• **To do**: Could you output every nonblank line of the rows below as a Markdown table with the columns Number and Line, numbering the lines in order and leaving the pictures out?

▼

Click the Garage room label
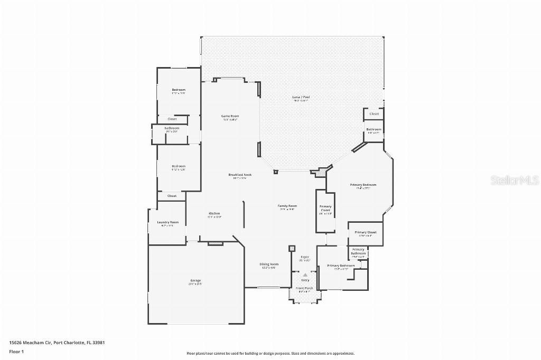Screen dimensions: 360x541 [195, 280]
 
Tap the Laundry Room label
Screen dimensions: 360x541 [167, 222]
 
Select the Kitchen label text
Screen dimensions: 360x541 [214, 213]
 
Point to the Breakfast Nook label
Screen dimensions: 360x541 [240, 175]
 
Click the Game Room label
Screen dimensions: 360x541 [230, 116]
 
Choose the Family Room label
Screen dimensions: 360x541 [287, 206]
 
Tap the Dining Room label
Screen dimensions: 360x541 [269, 264]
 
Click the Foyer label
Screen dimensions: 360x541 [305, 257]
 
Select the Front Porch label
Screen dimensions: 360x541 [305, 288]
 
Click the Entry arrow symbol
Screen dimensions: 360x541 [305, 275]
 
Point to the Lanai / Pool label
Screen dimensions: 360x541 [301, 97]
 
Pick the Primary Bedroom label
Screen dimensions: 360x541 [363, 185]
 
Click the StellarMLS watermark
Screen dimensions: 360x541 [515, 180]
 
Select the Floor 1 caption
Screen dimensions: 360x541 [16, 352]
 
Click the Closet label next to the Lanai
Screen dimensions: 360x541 [374, 114]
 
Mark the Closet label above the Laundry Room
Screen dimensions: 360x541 [172, 196]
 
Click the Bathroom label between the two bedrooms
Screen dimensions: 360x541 [172, 128]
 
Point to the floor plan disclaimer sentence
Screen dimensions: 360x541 [270, 353]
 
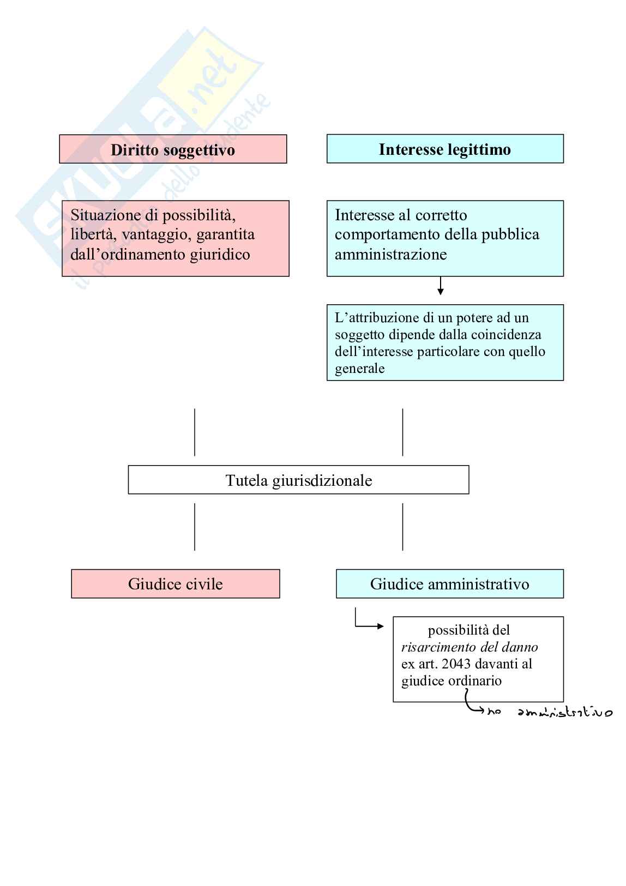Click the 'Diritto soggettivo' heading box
click(173, 149)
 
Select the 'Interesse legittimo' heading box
click(445, 149)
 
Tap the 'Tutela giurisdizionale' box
click(298, 480)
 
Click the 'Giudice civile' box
click(175, 584)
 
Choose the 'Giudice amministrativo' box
click(449, 584)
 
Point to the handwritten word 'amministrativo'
click(565, 712)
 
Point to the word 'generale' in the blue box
click(359, 369)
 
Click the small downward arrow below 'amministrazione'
click(441, 286)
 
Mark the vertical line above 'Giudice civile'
click(195, 527)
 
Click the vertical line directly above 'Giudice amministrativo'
click(402, 527)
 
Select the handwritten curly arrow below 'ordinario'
click(472, 703)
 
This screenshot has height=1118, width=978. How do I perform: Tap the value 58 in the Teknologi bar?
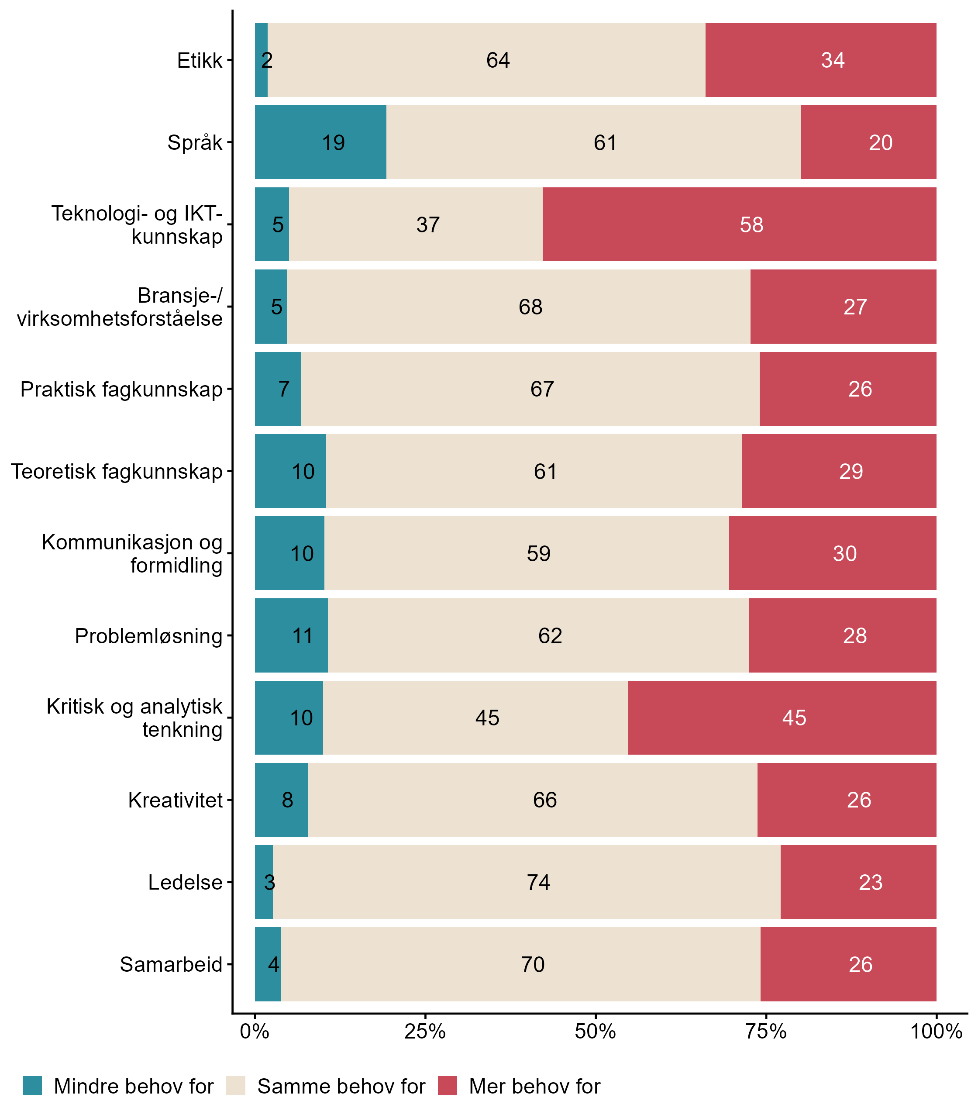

▲

• **Exercise result**:
| Number | Line |
|---|---|
| 1 | Click the Garage room label |
| 2 | Screen dimensions: 360x541 [195, 280] |
| 3 | Tap the Laundry Room label |
| 4 | Screen dimensions: 360x541 [167, 222] |
| 5 | Select the Kitchen label text |
| 6 | Screen dimensions: 360x541 [214, 213] |
| 7 | Point to the Breakfast Nook label |
| 8 | Screen dimensions: 360x541 [240, 175] |
| 9 | Click the Game Room label |
| 10 | Screen dimensions: 360x541 [230, 116] |
| 11 | Choose the Family Room label |
| 12 | Screen dimensions: 360x541 [287, 206] |
| 13 | Tap the Dining Room label |
| 14 | Screen dimensions: 360x541 [269, 264] |
| 15 | Click the Foyer label |
| 16 | Screen dimensions: 360x541 [305, 257] |
| 17 | Select the Front Porch label |
| 18 | Screen dimensions: 360x541 [305, 288] |
| 19 | Click the Entry arrow symbol |
| 20 | Screen dimensions: 360x541 [305, 275] |
| 21 | Point to the Lanai / Pool label |
| 22 | Screen dimensions: 360x541 [301, 97] |
| 23 | Pick the Primary Bedroom label |
| 24 | Screen dimensions: 360x541 [363, 185] |
| 25 | Click the StellarMLS watermark |
| 26 | Screen dimensions: 360x541 [515, 180] |
| 27 | Select the Floor 1 caption |
| 28 | Screen dimensions: 360x541 [16, 352] |
| 29 | Click the Closet label next to the Lanai |
| 30 | Screen dimensions: 360x541 [374, 114] |
| 31 | Mark the Closet label above the Laundry Room |
| 32 | Screen dimensions: 360x541 [172, 196] |
| 33 | Click the Bathroom label between the two bedrooms |
| 34 | Screen dimensions: 360x541 [172, 128] |
| 35 | Point to the floor plan disclaimer sentence |
| 36 | Screen dimensions: 360x541 [270, 353] |
| 37 | Click the 'Diritto soggettivo' heading box |
| 38 | click(173, 149) |
| 39 | Select the 'Interesse legittimo' heading box |
| 40 | click(445, 149) |
| 41 | Tap the 'Tutela giurisdizionale' box |
| 42 | click(298, 480) |
| 43 | Click the 'Giudice civile' box |
| 44 | click(175, 584) |
| 45 | Choose the 'Giudice amministrativo' box |
| 46 | click(449, 584) |
| 47 | Point to the handwritten word 'amministrativo' |
| 48 | click(565, 712) |
| 49 | Point to the word 'generale' in the blue box |
| 50 | click(359, 369) |
| 51 | Click the small downward arrow below 'amministrazione' |
| 52 | click(441, 286) |
| 53 | Mark the vertical line above 'Giudice civile' |
| 54 | click(195, 527) |
| 55 | Click the vertical line directly above 'Giudice amministrativo' |
| 56 | click(402, 527) |
| 57 | Select the handwritten curly arrow below 'ordinario' |
| 58 | click(472, 703) |
| 59 | This screenshot has height=1118, width=978. How do I perform: Tap the value 58 in the Teknologi bar? |